The exercise:
Reproduce each of the following entries word for word, keeping every line as it appears.

Supplied data:
■ ■ ■ ■
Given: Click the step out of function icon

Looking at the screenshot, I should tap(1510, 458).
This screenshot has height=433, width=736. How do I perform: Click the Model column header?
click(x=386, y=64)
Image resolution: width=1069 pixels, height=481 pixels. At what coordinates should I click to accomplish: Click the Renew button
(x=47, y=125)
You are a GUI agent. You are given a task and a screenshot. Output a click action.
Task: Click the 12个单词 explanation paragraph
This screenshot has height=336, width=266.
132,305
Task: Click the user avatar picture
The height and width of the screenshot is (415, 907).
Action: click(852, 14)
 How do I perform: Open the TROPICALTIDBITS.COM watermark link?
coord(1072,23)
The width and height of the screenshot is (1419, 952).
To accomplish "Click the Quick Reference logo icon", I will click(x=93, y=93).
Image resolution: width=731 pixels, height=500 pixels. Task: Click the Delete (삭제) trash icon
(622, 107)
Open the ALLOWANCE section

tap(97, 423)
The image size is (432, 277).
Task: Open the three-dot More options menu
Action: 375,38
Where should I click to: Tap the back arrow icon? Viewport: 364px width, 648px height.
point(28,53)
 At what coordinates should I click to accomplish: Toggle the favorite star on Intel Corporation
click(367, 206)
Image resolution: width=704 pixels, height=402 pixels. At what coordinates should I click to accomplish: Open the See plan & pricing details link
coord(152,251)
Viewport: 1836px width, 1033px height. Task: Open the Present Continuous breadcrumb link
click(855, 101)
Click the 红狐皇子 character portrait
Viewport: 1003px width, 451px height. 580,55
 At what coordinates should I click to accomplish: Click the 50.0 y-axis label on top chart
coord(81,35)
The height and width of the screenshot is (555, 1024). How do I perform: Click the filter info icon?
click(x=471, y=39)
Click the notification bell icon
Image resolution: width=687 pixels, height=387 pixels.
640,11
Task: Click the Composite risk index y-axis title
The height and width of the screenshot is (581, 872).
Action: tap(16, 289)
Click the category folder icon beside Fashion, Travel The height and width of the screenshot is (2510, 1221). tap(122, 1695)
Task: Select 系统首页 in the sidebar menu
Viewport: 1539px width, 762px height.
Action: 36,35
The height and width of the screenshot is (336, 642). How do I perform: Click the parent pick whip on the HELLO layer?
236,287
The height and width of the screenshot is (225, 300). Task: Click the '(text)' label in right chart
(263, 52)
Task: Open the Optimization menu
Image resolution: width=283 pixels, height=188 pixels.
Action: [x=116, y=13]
■ ■ ■ ■
Written answer:
Given: Click the step out of function icon

Looking at the screenshot, I should tap(1510, 458).
This screenshot has height=433, width=736. How do I perform: Click the Model column header?
click(x=386, y=64)
Image resolution: width=1069 pixels, height=481 pixels. At what coordinates should I click to accomplish: Click the Renew button
(x=47, y=125)
You are a GUI agent. You are given a task and a screenshot. Output a click action.
Task: Click the 12个单词 explanation paragraph
This screenshot has height=336, width=266.
132,305
Task: Click the user avatar picture
The height and width of the screenshot is (415, 907).
Action: click(852, 14)
 How do I perform: Open the TROPICALTIDBITS.COM watermark link?
coord(1072,23)
The width and height of the screenshot is (1419, 952).
To accomplish "Click the Quick Reference logo icon", I will click(x=93, y=93).
Image resolution: width=731 pixels, height=500 pixels. Task: Click the Delete (삭제) trash icon
(622, 107)
Open the ALLOWANCE section

tap(97, 423)
The image size is (432, 277).
Task: Open the three-dot More options menu
Action: 375,38
Where should I click to: Tap the back arrow icon? Viewport: 364px width, 648px height.
point(28,53)
 At what coordinates should I click to accomplish: Toggle the favorite star on Intel Corporation
click(367, 206)
Image resolution: width=704 pixels, height=402 pixels. At what coordinates should I click to accomplish: Open the See plan & pricing details link
coord(152,251)
Viewport: 1836px width, 1033px height. Task: Open the Present Continuous breadcrumb link
click(855, 101)
Click the 红狐皇子 character portrait
Viewport: 1003px width, 451px height. 580,55
 At what coordinates should I click to accomplish: Click the 50.0 y-axis label on top chart
coord(81,35)
The height and width of the screenshot is (555, 1024). How do I perform: Click the filter info icon?
click(x=471, y=39)
Click the notification bell icon
Image resolution: width=687 pixels, height=387 pixels.
640,11
Task: Click the Composite risk index y-axis title
The height and width of the screenshot is (581, 872).
Action: tap(16, 289)
Click the category folder icon beside Fashion, Travel The height and width of the screenshot is (2510, 1221). tap(122, 1695)
Task: Select 系统首页 in the sidebar menu
Viewport: 1539px width, 762px height.
Action: 36,35
The height and width of the screenshot is (336, 642). How do I perform: Click the parent pick whip on the HELLO layer?
236,287
The height and width of the screenshot is (225, 300). Task: Click the '(text)' label in right chart
(263, 52)
Task: Open the Optimization menu
Image resolution: width=283 pixels, height=188 pixels.
Action: [x=116, y=13]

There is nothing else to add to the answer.